Encoders
An encoder can also be described as a combinational circuit that performs the inverse operation of a decoder. An encoder has a maximum of 2^n (or less) input lines and n output lines.
In an Encoder, the output lines generate the binary code corresponding to the input value.
The following image shows the block diagram of a 4 * 2 encoder with four input and two output lines.
The truth table for a 4-to-2 line encoder can be represented as:
| A3 | A2 | A1 | A0 | D1 | D0 |
|---|---|---|---|---|---|
| 0 | 0 | 0 | 1 | 0 | 0 |
| 0 | 0 | 1 | 0 | 0 | 1 |
| 0 | 1 | 0 | 0 | 1 | 0 |
| 1 | 0 | 0 | 0 | 1 | 1 |
From the truth table, we can write the Boolean function for each output as:
D1 = A3 + A2 D0 = A3 + A1
The circuit diagram for a 4-to-2 line encoder can be represented by using two input OR gates.

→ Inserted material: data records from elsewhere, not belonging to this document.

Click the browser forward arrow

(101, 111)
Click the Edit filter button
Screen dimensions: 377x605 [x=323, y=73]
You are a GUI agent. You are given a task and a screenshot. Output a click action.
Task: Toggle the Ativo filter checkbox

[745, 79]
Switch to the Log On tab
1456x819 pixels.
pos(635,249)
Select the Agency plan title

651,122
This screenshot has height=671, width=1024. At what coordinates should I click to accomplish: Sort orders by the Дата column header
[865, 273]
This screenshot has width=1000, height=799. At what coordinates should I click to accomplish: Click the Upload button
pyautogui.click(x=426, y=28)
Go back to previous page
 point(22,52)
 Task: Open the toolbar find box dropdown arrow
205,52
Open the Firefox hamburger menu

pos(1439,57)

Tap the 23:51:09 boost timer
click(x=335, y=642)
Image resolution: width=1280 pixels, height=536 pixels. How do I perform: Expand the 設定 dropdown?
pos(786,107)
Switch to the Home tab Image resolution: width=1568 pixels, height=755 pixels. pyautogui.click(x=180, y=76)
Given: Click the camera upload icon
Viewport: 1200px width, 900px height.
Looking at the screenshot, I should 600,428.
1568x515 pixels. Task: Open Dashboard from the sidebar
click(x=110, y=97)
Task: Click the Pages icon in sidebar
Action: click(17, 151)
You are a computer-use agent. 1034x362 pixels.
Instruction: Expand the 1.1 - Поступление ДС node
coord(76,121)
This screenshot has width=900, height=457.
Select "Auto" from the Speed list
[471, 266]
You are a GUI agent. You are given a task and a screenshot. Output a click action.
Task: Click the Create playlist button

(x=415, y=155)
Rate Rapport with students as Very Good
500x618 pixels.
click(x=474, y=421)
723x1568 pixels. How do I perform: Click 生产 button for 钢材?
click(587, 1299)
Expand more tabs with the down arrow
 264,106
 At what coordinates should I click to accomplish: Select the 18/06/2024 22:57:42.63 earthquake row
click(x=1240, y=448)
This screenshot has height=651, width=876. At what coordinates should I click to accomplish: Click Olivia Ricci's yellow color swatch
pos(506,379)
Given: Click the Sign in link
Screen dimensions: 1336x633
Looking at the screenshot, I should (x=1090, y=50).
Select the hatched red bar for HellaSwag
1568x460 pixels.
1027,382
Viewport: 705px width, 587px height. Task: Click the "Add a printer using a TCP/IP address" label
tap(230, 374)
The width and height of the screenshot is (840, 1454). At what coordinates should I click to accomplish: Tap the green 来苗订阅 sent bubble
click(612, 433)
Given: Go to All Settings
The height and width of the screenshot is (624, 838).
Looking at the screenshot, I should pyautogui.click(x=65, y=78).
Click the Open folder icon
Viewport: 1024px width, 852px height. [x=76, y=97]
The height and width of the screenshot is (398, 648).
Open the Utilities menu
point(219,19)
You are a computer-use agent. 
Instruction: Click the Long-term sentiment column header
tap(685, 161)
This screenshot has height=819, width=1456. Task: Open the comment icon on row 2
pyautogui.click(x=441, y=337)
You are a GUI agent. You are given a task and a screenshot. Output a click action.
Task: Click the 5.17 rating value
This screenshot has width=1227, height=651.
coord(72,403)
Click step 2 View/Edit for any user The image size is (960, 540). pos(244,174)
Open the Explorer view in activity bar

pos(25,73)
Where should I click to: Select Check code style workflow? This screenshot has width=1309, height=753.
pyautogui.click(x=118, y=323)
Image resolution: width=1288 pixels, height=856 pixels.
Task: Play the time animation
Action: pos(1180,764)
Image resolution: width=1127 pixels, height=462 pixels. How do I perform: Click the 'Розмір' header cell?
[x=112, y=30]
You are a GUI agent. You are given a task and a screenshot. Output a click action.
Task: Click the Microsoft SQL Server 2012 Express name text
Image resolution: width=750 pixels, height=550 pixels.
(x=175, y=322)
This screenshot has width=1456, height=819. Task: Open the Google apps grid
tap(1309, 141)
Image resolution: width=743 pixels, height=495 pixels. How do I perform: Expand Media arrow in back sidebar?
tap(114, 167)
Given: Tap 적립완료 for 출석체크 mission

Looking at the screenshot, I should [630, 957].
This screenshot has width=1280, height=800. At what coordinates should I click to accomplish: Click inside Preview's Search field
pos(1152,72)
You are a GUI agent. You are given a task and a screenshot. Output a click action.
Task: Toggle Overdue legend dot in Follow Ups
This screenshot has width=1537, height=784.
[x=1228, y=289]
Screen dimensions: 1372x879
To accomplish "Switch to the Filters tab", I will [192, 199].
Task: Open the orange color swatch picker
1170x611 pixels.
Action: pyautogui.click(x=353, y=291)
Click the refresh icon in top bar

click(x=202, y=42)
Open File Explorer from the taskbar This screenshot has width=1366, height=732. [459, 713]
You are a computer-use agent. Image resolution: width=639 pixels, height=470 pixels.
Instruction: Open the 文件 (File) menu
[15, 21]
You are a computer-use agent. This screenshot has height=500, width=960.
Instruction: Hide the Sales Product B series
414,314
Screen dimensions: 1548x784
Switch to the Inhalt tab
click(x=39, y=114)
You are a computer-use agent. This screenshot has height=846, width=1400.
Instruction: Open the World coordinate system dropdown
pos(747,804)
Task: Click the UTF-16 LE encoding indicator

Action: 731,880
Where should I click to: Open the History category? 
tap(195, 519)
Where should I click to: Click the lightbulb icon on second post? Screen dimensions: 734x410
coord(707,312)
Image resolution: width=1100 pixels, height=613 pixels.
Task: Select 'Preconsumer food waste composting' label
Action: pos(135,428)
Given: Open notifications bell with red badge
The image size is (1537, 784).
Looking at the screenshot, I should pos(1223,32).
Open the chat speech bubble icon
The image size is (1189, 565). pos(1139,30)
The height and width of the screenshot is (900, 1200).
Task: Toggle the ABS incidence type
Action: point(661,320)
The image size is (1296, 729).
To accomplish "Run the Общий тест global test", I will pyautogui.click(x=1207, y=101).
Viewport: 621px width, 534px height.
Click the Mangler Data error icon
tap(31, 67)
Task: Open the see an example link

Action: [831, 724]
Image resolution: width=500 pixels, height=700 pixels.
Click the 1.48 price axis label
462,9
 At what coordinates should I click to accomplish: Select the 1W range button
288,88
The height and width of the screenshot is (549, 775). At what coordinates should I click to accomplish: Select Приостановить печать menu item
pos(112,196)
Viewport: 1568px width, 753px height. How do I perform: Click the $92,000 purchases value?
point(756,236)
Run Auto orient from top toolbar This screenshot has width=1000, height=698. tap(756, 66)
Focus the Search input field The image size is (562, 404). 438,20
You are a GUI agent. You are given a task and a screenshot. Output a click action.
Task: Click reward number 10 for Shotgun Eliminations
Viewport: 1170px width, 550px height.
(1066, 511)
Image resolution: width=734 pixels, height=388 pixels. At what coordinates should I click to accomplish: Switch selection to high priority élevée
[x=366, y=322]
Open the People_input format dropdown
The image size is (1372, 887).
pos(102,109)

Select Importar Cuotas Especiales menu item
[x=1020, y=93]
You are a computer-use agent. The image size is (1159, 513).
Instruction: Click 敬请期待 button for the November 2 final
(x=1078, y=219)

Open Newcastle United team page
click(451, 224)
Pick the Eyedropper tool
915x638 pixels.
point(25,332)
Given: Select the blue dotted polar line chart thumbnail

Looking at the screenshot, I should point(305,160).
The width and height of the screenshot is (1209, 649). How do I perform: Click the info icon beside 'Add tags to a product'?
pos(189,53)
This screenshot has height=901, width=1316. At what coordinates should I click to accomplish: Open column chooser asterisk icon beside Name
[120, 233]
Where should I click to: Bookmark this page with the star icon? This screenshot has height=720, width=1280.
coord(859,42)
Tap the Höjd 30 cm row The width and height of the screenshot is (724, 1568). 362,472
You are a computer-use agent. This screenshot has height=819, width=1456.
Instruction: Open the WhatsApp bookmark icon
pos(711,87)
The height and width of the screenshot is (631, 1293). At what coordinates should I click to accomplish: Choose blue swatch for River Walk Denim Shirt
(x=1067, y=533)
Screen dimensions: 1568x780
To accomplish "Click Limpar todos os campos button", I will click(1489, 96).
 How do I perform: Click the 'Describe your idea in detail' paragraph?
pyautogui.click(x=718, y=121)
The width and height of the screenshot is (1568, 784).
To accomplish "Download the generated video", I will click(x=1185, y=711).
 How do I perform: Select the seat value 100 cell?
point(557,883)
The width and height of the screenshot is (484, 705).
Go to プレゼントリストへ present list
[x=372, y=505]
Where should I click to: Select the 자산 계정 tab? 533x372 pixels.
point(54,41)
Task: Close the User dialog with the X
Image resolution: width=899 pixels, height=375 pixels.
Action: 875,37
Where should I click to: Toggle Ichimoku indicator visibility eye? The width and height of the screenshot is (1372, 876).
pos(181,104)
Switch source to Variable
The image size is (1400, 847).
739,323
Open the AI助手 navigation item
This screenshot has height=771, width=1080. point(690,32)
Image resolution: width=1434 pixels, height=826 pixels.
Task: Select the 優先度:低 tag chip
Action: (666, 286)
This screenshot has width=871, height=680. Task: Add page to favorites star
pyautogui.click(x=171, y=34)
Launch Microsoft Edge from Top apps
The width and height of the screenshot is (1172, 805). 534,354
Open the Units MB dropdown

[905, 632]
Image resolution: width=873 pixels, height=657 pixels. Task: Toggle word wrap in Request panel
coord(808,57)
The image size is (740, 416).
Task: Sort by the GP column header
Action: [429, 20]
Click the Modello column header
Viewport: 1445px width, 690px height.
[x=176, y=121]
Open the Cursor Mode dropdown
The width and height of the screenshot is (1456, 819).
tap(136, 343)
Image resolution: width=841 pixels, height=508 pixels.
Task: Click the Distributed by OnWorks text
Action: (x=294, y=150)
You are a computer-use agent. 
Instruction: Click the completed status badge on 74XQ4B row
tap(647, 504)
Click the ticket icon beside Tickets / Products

The most common application of an encoder is the Octal-to-Binary encoder. Octal to binary encoder takes eight input lines and generates three output lines.
The following image shows the block diagram of an 8 * 3 line encoder.
The truth table for an 8 * 3 line encoder can be represented as:
| D7 | D6 | D5 | D4 | D3 | D2 | D1 | D0 | x | y | z |
|---|---|---|---|---|---|---|---|---|---|---|
| 0 | 0 | 0 | 0 | 0 | 0 | 0 | 1 | 0 | 0 | 0 |
| 0 | 0 | 0 | 0 | 0 | 0 | 1 | 0 | 0 | 0 | 1 |
| 0 | 0 | 0 | 0 | 0 | 1 | 0 | 0 | 0 | 1 | 0 |
| 0 | 0 | 0 | 0 | 1 | 0 | 0 | 0 | 0 | 1 | 1 |
| 0 | 0 | 0 | 1 | 0 | 0 | 0 | 0 | 1 | 0 | 0 |
| 0 | 0 | 1 | 0 | 0 | 0 | 0 | 0 | 1 | 0 | 1 |
| 0 | 1 | 0 | 0 | 0 | 0 | 0 | 0 | 1 | 1 | 0 |
| 1 | 0 | 0 | 0 | 0 | 0 | 0 | 0 | 1 | 1 | 1 |
From the truth table, we can write the Boolean function for each output as:
x = D4 + D5 + D6 + D7 y = D2 + D3 + D6 + D7 z = D1 + D3 + D5 + D7
The circuit diagram for an 8 * 3 line encoder can be represented by using two input OR gates.